Many studies have suggested that increasing consumption of watermelon can help decrease the risk of obesity and overall mortality, diabetes, and heart disease. Watermelon also promotes healthier complexions and hair, as well as increasing energy levels.
One cup of diced watermelon (152 grams) contains 43 calories, 0 grams of fat, 2 grams of sodium, 11 grams of carbohydrate (including 9 grams of sugar and 1 gram of fiber) and 1 gram of fiber. One cup ofwatermelon will provide 17% of vitamin A, 21% of vitamin C, 2% of iron and 1% of calcium needs for the day.
Watermelon also contains thiamin, riboflavin, niacin, vitamin B-6, folate, pantothenic acid, magnesium, phosphorus, potassium, zinc, copper, manganese, selenium, choline, lycopene and betaine. According to the National Watermelon Promotion Board, watermelon contains more lycopene than any other fruit or vegetable.
Here are a few of the benefits adding a cup or two of watermelon daily to your diet will bring:
Asthma prevention: The risks for developing asthma are lower in people who consume a high amount of certain nutrients. One of these nutrients is vitamin C, found in abundance in watermelon.
Blood pressure: A study published by the American Journal of Hypertension found that watermelon“reduced ankle blood pressure, brachial blood pressure and carotid wave reflection in obese middle-aged adults with prehypertension or stage 1 hypertension”.
The study also showed that watermelon consumption improved arterial function.
Cancer: An excellent source of the antioxidant vitamin C, as well as others, watermelon can help combat the formation of free radicals known to cause cancer. Lycopene intake, for example, has been linked to a decreased risk of prostate cancer prevention in several studies.

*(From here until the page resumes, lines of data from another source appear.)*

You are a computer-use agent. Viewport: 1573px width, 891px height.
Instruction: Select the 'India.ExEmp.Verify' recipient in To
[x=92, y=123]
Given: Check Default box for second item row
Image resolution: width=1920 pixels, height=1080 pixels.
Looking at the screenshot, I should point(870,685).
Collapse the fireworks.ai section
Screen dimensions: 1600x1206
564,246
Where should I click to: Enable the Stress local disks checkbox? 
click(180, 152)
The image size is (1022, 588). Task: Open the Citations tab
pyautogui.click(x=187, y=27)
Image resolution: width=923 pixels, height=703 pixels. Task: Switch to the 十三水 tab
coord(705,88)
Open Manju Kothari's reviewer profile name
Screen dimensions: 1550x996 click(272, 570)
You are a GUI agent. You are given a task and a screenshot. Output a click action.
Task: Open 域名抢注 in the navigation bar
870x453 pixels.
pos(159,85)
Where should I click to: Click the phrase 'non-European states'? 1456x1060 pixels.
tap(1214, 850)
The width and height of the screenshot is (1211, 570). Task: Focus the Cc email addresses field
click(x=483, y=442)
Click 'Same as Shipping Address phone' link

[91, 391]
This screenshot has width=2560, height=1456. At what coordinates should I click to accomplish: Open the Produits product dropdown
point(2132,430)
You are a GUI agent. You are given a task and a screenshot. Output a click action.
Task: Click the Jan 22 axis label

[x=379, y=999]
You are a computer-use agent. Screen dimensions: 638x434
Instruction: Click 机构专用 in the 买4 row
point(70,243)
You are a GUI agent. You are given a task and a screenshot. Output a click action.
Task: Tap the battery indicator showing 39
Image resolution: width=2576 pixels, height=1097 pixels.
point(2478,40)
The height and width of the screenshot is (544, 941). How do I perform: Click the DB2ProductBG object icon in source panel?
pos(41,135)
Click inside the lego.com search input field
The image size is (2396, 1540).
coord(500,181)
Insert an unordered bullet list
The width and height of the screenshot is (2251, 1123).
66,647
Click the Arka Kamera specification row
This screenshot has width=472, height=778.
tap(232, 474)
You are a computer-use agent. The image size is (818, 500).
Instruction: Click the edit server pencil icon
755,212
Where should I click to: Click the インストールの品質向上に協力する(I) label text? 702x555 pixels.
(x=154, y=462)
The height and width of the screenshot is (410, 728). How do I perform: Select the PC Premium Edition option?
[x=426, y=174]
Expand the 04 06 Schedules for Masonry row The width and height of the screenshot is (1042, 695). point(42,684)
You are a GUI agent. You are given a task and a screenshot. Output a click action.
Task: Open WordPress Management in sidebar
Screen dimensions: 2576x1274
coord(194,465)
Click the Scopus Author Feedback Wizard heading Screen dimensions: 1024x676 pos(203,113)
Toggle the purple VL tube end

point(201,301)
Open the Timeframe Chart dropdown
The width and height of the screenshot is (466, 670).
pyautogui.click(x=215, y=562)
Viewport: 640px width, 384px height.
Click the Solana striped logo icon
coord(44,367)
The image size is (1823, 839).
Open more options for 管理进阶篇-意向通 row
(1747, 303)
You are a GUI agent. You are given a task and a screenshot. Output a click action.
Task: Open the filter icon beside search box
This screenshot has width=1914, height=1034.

Digestion and regularity: Watermelon, because of its water and fiber content, helps to prevent constipation and promote regularity for a healthy digestive tract.
Hydration: Made up of 92% water and full of important electrolytes, watermelons are a great snack to have on hand during the hot summer months to prevent dehydration.
Inflammation: Choline is a very important and versatile nutrient that aids in sleep, muscle movement, learning and memory. Choline also helps to maintain the structure of cellular membranes, assists in the transmission of nerve impulses, and helps in the absorption of fat. Choline can also alleviate chronic inflammation.
Muscle soreness: Watermelon and its juice have been shown to reduce muscle soreness and improve recovery time following exercise in athletes. Researchers believe this is likely do to the amino acid L-citrulline that watermelon contains.
Skin: Watermelon is fantastic for your skin because it contains vitamin A, a nutrient required for sebumproduction that keeps hair moisturized. Vitamin A is also necessary for the growth of all bodily tissues, including skin and hair.